SMTP Verification
Also known as: SMTP check, SMTP validation, mailbox verification
SMTP verification is the process of connecting to a mail server and issuing RCPT TO commands to check whether a specific mailbox exists and accepts mail — without actually sending a message. It catches addresses that pass syntax and DNS checks but would still bounce. SMTP results are combined with catch-all detection and reputation signals to produce a deliverability tier.
Related concepts
Email Verification
Email verification is the process of confirming that an email address exists and can receive mail before you send to it. A thorough pipeline runs syntax, DNS/MX, SMTP, catch-all, disposable, and role checks plus authentication analysis, then assigns a deliverability tier. Verifying first protects sender reputation and cuts bounce rates.
Email Deliverability
Email deliverability is the ability of your messages to reach the recipient's inbox rather than the spam folder or a hard bounce. It depends on authentication (SPF/DKIM/DMARC), sender reputation, list quality, content, and engagement. Verified data and a warmed-up sending domain are the foundation of strong deliverability.
Bounce Rate
Bounce rate is the percentage of sent emails that fail to deliver. Hard bounces are permanent failures (invalid address); soft bounces are temporary (full mailbox).

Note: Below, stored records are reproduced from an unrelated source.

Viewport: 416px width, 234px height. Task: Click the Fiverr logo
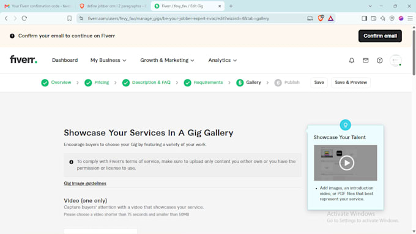23,59
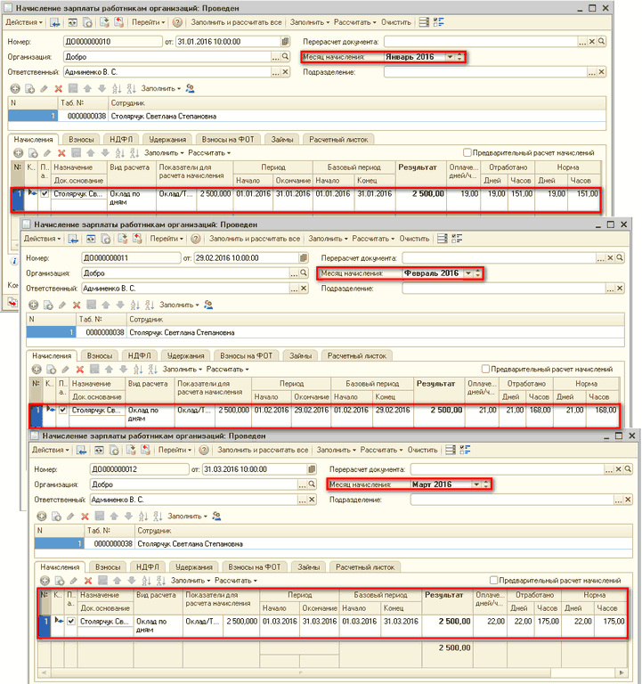Viewport: 642px width, 684px height.
Task: Click the green add employee icon in the February document
Action: 33,305
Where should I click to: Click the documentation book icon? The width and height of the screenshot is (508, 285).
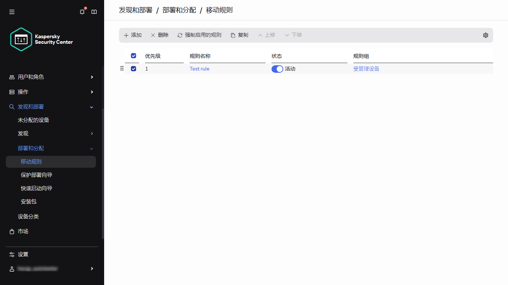(x=94, y=12)
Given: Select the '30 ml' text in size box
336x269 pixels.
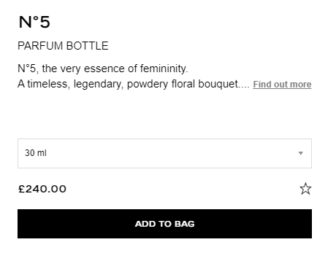Looking at the screenshot, I should [36, 153].
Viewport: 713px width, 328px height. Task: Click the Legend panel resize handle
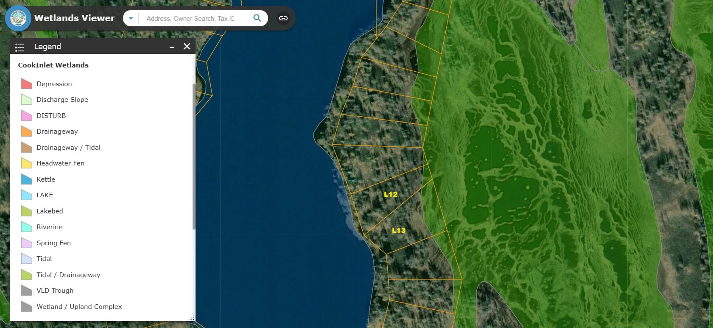pyautogui.click(x=192, y=318)
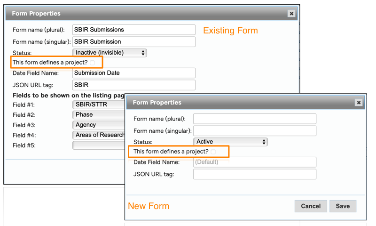Click the SBIR Submission singular name field
The height and width of the screenshot is (226, 376).
pyautogui.click(x=134, y=42)
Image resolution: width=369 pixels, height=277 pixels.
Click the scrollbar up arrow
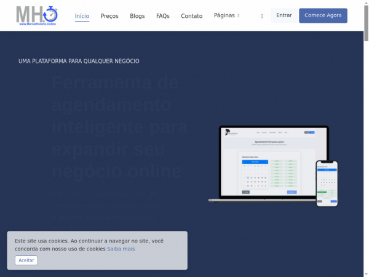pos(365,4)
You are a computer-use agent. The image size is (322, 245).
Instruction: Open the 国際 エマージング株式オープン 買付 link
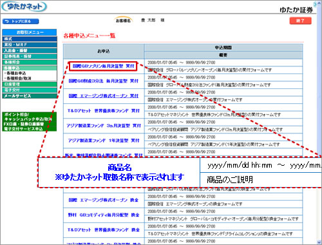tap(104, 96)
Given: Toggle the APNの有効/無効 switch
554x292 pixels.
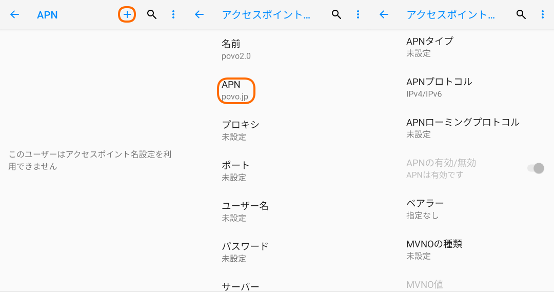Looking at the screenshot, I should click(x=536, y=168).
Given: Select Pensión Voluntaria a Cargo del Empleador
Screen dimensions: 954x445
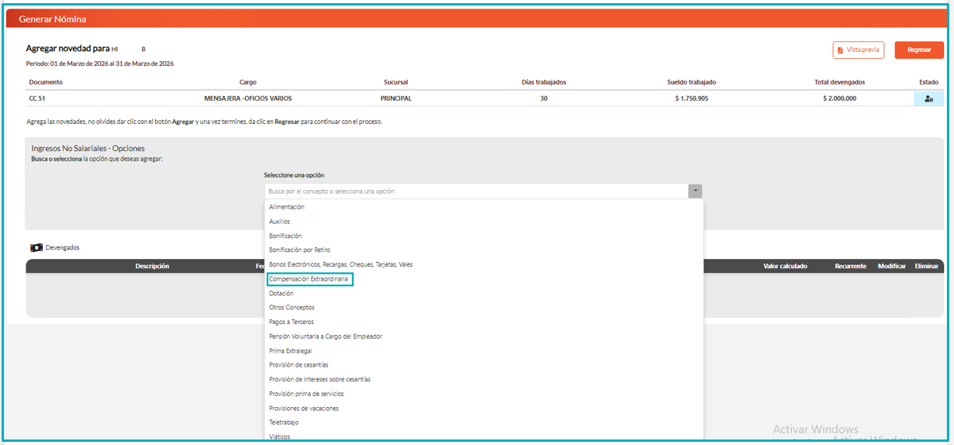Looking at the screenshot, I should click(x=325, y=336).
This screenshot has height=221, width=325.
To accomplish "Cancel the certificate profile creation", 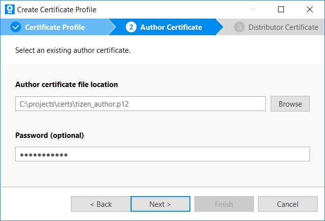I will coord(287,204).
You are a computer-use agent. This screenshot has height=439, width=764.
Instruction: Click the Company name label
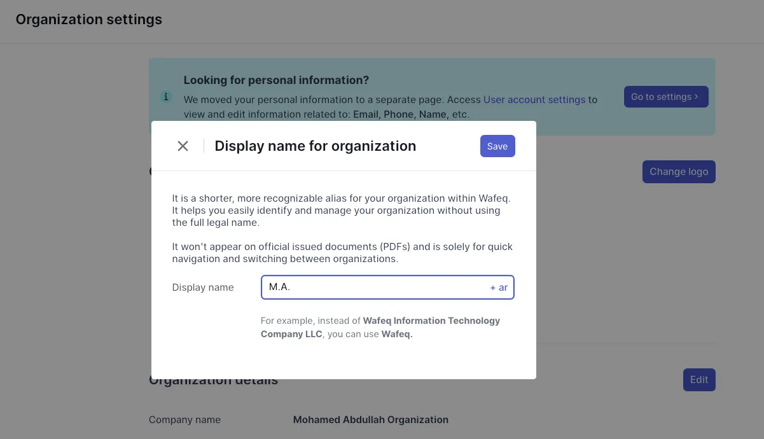pos(184,420)
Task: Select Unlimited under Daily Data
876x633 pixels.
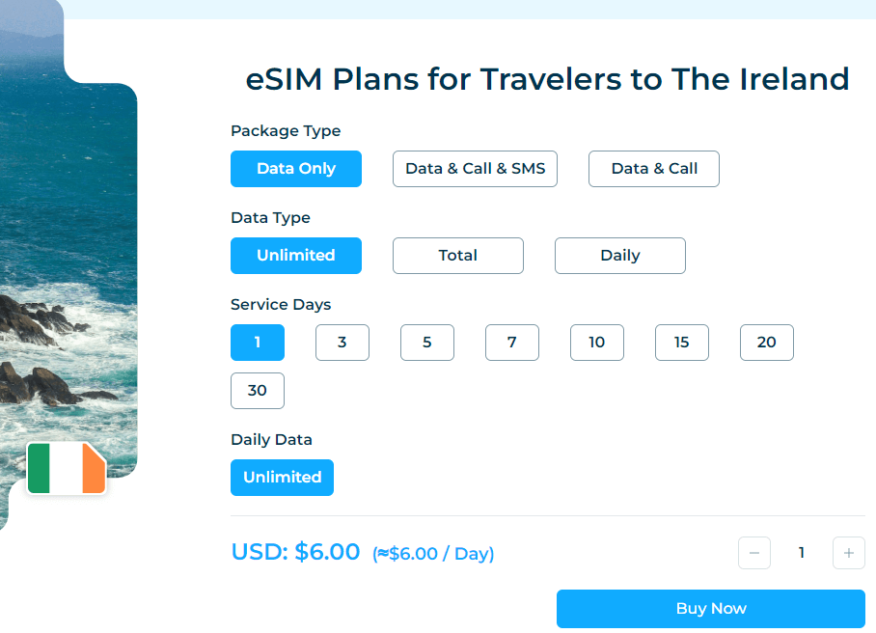Action: click(282, 477)
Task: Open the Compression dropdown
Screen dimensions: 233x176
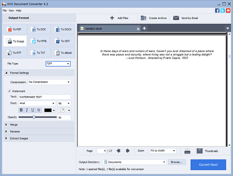Action: click(x=50, y=82)
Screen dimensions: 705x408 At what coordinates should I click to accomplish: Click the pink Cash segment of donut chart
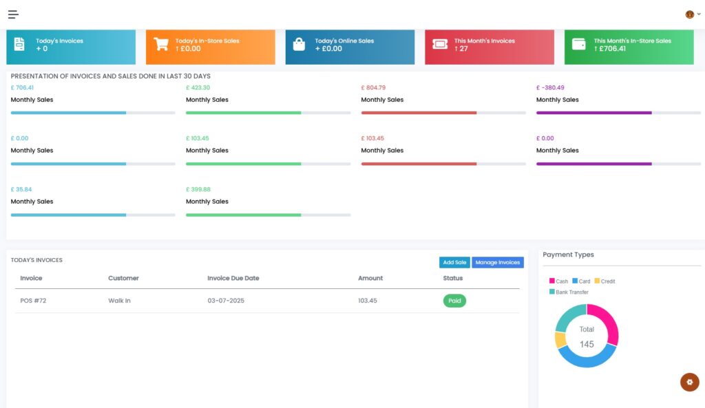point(607,322)
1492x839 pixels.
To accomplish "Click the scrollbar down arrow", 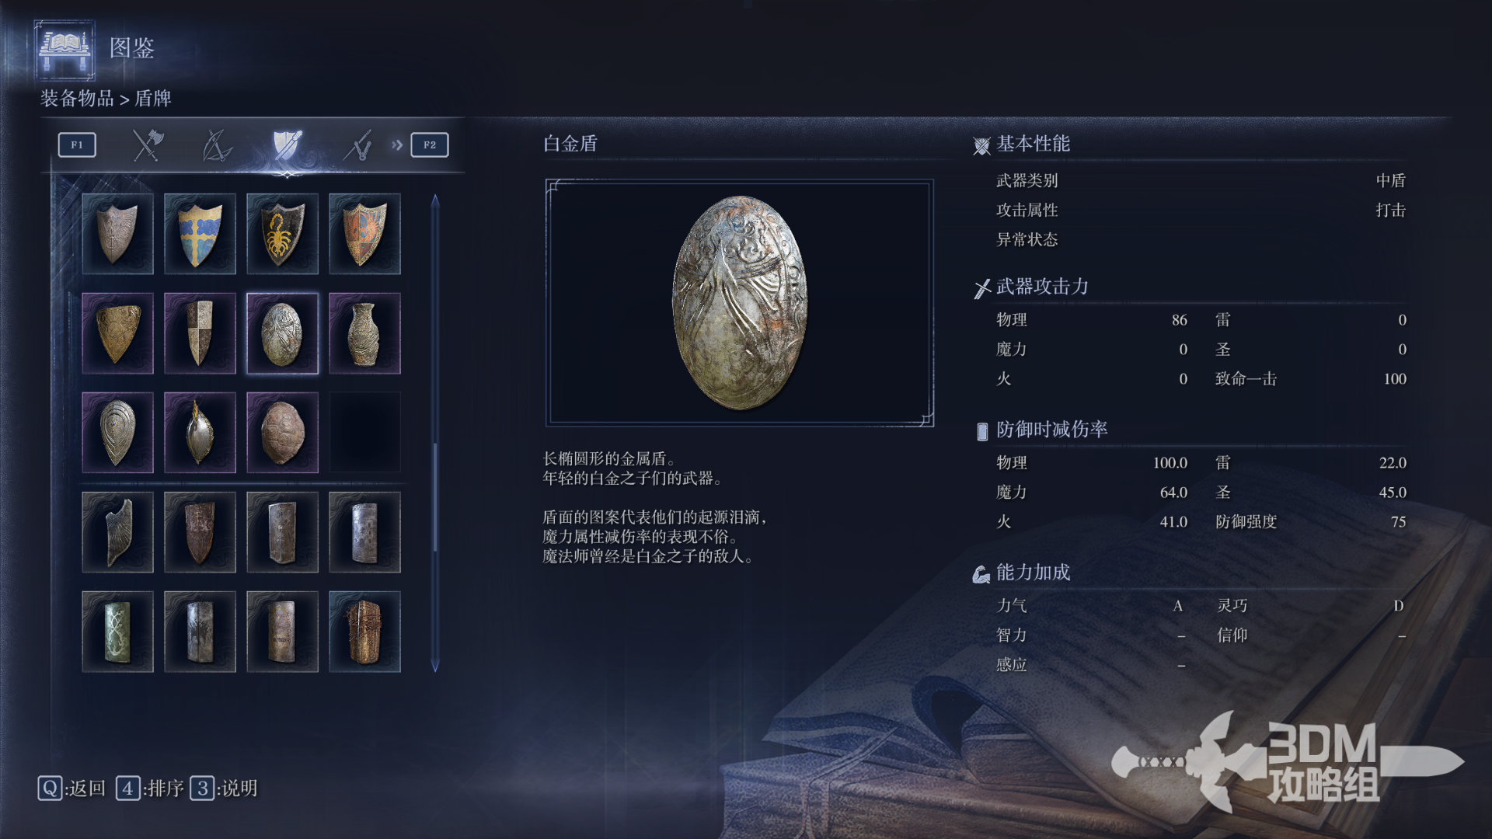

High bounce rates signal poor list quality to mailbox providers and damage sender reputation, which is why verifying addresses before sending is essential.
Catch-All Domain
A catch-all (or accept-all) domain accepts mail to any address at the domain, even ones that don't exist, so an SMTP check can't conclusively verify a specific mailbox. Catch-all addresses carry elevated bounce risk and are typically scored as a separate, lower-confidence tier rather than treated as fully valid.